**About this task**
Repeat the records exactly, so that each line matches the original.

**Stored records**
————
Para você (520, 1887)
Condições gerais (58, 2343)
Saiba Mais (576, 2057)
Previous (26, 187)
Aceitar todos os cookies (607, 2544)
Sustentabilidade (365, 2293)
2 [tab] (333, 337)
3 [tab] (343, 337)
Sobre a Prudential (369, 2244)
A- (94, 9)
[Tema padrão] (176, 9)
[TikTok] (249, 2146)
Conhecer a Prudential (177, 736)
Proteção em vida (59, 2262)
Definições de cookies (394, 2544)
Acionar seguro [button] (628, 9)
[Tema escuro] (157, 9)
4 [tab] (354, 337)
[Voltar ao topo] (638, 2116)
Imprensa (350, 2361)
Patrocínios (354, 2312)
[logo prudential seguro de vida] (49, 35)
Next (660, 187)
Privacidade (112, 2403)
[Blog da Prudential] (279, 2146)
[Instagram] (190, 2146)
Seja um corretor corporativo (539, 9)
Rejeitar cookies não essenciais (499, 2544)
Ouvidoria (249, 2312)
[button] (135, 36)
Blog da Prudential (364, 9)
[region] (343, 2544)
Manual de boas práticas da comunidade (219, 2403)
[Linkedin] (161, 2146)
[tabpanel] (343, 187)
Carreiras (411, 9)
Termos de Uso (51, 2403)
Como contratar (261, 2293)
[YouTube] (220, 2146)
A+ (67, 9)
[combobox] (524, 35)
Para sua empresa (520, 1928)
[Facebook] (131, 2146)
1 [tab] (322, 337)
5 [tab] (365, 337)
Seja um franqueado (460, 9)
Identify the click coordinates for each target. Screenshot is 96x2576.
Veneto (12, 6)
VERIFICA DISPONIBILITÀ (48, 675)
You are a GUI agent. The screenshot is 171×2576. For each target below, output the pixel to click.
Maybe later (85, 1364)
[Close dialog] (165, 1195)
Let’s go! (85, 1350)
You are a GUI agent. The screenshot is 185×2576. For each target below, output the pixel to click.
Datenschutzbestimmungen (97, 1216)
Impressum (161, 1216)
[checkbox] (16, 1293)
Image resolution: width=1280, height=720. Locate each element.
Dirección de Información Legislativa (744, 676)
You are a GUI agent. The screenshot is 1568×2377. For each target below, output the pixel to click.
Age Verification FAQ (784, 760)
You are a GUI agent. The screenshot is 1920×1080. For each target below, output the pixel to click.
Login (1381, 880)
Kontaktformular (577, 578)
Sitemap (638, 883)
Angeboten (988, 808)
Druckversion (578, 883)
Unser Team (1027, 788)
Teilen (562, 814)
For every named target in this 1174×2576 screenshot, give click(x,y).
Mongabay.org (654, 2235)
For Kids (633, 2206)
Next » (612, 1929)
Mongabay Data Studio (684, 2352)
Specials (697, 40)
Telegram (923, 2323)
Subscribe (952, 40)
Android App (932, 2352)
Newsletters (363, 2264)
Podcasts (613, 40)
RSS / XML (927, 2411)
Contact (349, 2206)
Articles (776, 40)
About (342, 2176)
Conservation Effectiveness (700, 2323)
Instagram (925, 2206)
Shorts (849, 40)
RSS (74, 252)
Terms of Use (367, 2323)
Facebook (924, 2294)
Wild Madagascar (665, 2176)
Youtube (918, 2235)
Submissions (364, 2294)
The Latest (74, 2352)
————
**Exercise answer**
Para você (520, 1887)
Condições gerais (58, 2343)
Saiba Mais (576, 2057)
Previous (26, 187)
Aceitar todos os cookies (607, 2544)
Sustentabilidade (365, 2293)
2 [tab] (333, 337)
3 [tab] (343, 337)
Sobre a Prudential (369, 2244)
A- (94, 9)
[Tema padrão] (176, 9)
[TikTok] (249, 2146)
Conhecer a Prudential (177, 736)
Proteção em vida (59, 2262)
Definições de cookies (394, 2544)
Acionar seguro [button] (628, 9)
[Tema escuro] (157, 9)
4 [tab] (354, 337)
[Voltar ao topo] (638, 2116)
Imprensa (350, 2361)
Patrocínios (354, 2312)
[logo prudential seguro de vida] (49, 35)
Next (660, 187)
Privacidade (112, 2403)
[Blog da Prudential] (279, 2146)
[Instagram] (190, 2146)
Seja um corretor corporativo (539, 9)
Rejeitar cookies não essenciais (499, 2544)
Ouvidoria (249, 2312)
[button] (135, 36)
Blog da Prudential (364, 9)
[region] (343, 2544)
Manual de boas práticas da comunidade (219, 2403)
[Linkedin] (161, 2146)
[tabpanel] (343, 187)
Carreiras (411, 9)
Termos de Uso (51, 2403)
Como contratar (261, 2293)
[YouTube] (220, 2146)
A+ (67, 9)
[combobox] (524, 35)
Para sua empresa (520, 1928)
[Facebook] (131, 2146)
1 [tab] (322, 337)
5 [tab] (365, 337)
Seja um franqueado (460, 9)
Identify the click coordinates for each target. Screenshot is 96x2576.
Veneto (12, 6)
VERIFICA DISPONIBILITÀ (48, 675)
You are a GUI agent. The screenshot is 171×2576. For each target below, output the pixel to click.
Maybe later (85, 1364)
[Close dialog] (165, 1195)
Let’s go! (85, 1350)
You are a GUI agent. The screenshot is 185×2576. For each target below, output the pixel to click.
Datenschutzbestimmungen (97, 1216)
Impressum (161, 1216)
[checkbox] (16, 1293)
Image resolution: width=1280, height=720. Locate each element.
Dirección de Información Legislativa (744, 676)
You are a GUI agent. The screenshot is 1568×2377. For each target below, output the pixel to click.
Age Verification FAQ (784, 760)
You are a GUI agent. The screenshot is 1920×1080. For each target below, output the pixel to click.
Login (1381, 880)
Kontaktformular (577, 578)
Sitemap (638, 883)
Angeboten (988, 808)
Druckversion (578, 883)
Unser Team (1027, 788)
Teilen (562, 814)
For every named target in this 1174×2576 screenshot, give click(x,y).
Mongabay.org (654, 2235)
For Kids (633, 2206)
Next » (612, 1929)
Mongabay Data Studio (684, 2352)
Specials (697, 40)
Telegram (923, 2323)
Subscribe (952, 40)
Android App (932, 2352)
Newsletters (363, 2264)
Podcasts (613, 40)
RSS / XML (927, 2411)
Contact (349, 2206)
Articles (776, 40)
About (342, 2176)
Conservation Effectiveness (700, 2323)
Instagram (925, 2206)
Shorts (849, 40)
RSS (74, 252)
Terms of Use (367, 2323)
Facebook (924, 2294)
Wild Madagascar (665, 2176)
Youtube (918, 2235)
Submissions (364, 2294)
The Latest (74, 2352)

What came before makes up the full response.